Während sie ihren Wortschwall weiter auf Lord Reginald ergoss, setzte sie sich auf einen der Klappstühle auf der Veranda, was angesichts ihres gewaltigen Ballkleides beinahe unmöglich erschien. Sie schaffte es dennoch. Mit einer geübten Handbewegung griff sie in die Blechwanne mit den kalt gestellten Dosen und eine Sekunde später riss ein wohlbekanntes Zischen Sir Reginald wieder in die Realität.
»Darf ich Euch auch eins anbieten, alter Freund?«, fragte sie und präsentierte ihm eine weitere Dose als wäre es eine teure und seltene Flasche Wein.
»Ihr scheint zu vergessen, dass es sich dabei um meine Getränke handelt, Teuerste.«
»Mit nichten. Doch ich dachte, wenn ich mich schon bediene, dann kann ich Euch wenigstens daran teilhaben lassen.«
»Wie aufmerksam von Euch«, sagte Lord Reginald mit einem leicht gekräuselten Lächeln und nahm die angebotene Dose entgegen. Er hatte sie gerade mit einem kräftigen Zug geleert, als eine Tür aufgeschlagen wurde und ein rhythmisches Quietschen die Idylle des Campingplatzes durchbrach. Einen Augenblick später bog ein kleiner Mann, in einem verrosteten Rollstuhl sitzend, um die Ecke und hielt genau auf Lord Reginald und Lady Sophie zu.
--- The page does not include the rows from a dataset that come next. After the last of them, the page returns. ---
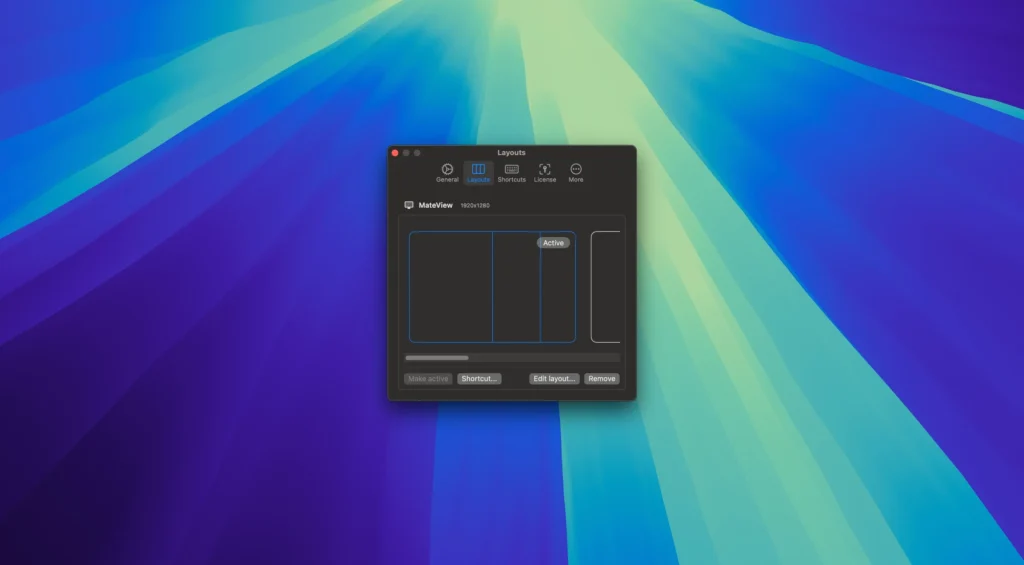Click the 1920x1280 resolution label
Viewport: 1024px width, 565px height.
click(x=475, y=206)
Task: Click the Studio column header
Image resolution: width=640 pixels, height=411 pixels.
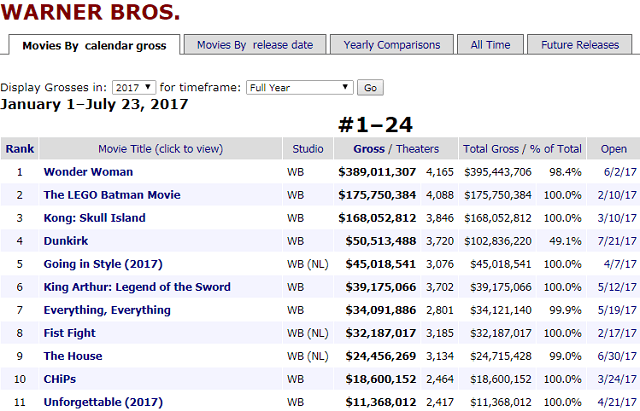Action: coord(308,149)
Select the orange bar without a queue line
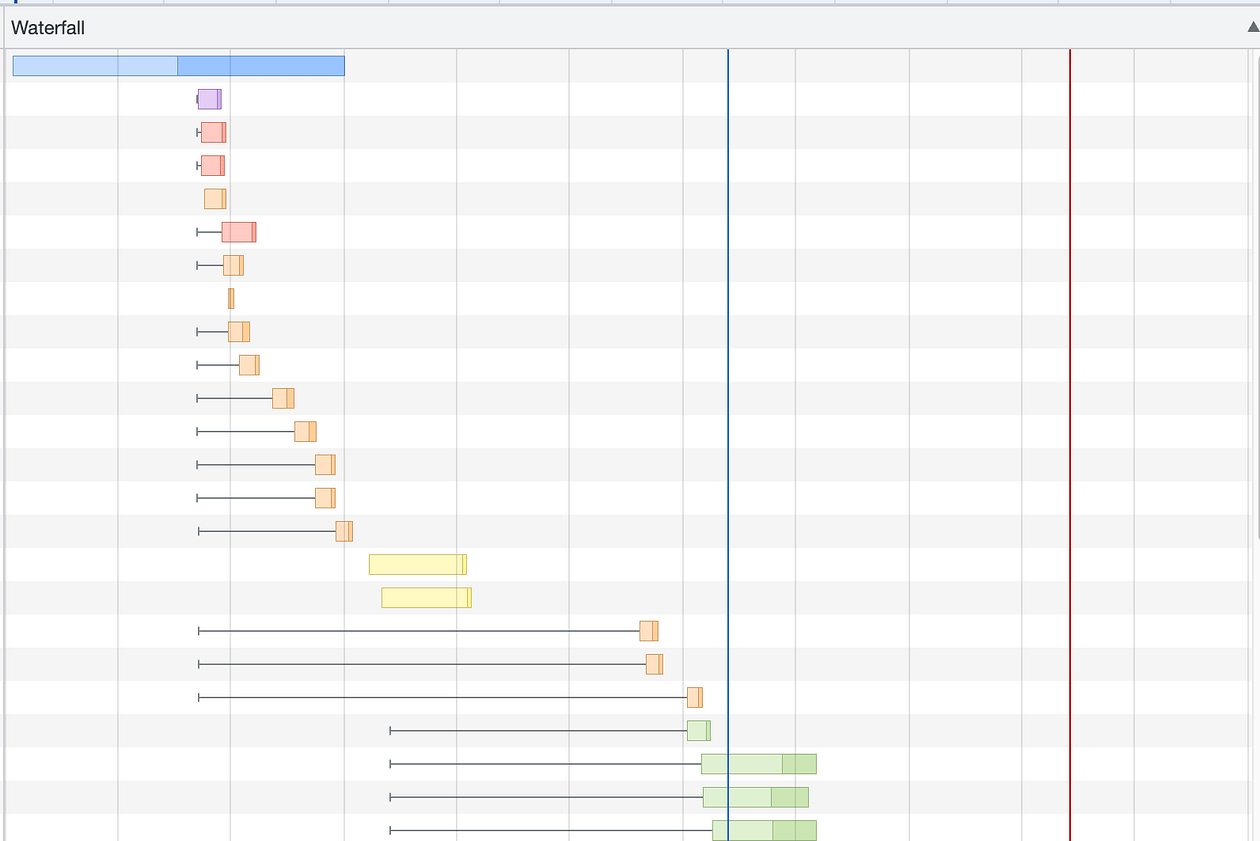Image resolution: width=1260 pixels, height=841 pixels. coord(214,199)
»Mein Faberjei, mein Faberjei!«, tönte er und seine Krone wippte auf dem fast kahlen Kopf hin und her, wobei sie nur noch durch das Fehlen der Juwelen glänzte.
»Lord Brandon. Sie wirken ja ganz aufgebracht. Kommen Sie und setzten Sie sich«, sagte Lady Sophie, blickte vom dem Mann zu seinem Rollstuhl, dann wieder zurück und errötete. Doch Lord Brandon war zu sehr in Rage, um diesen kleinen Fauxpas ihrerseits zu bemerken.
»Diebe, Halunken, Verbrecher. Sie haben mein Faberjei gestohlen.«
»Nun mäßigen Sie bitte ihren Tonfall. Was sollen denn die anderen denken?«, schaltete sich nun auch Lord Reginald ein. Immerhin war dies sein Reich und er legte sehr viel Wert auf seinen Ruf. »Wenn Sie sich nicht beruhigen und ihr Trara auf mich zurückfällt, so werde ich mich leider gezwungen sehen und Satisfaktion fordern.« Lord Brandon Spenwood war mittlerweile an der Veranda angekommen und blickte suchend umher.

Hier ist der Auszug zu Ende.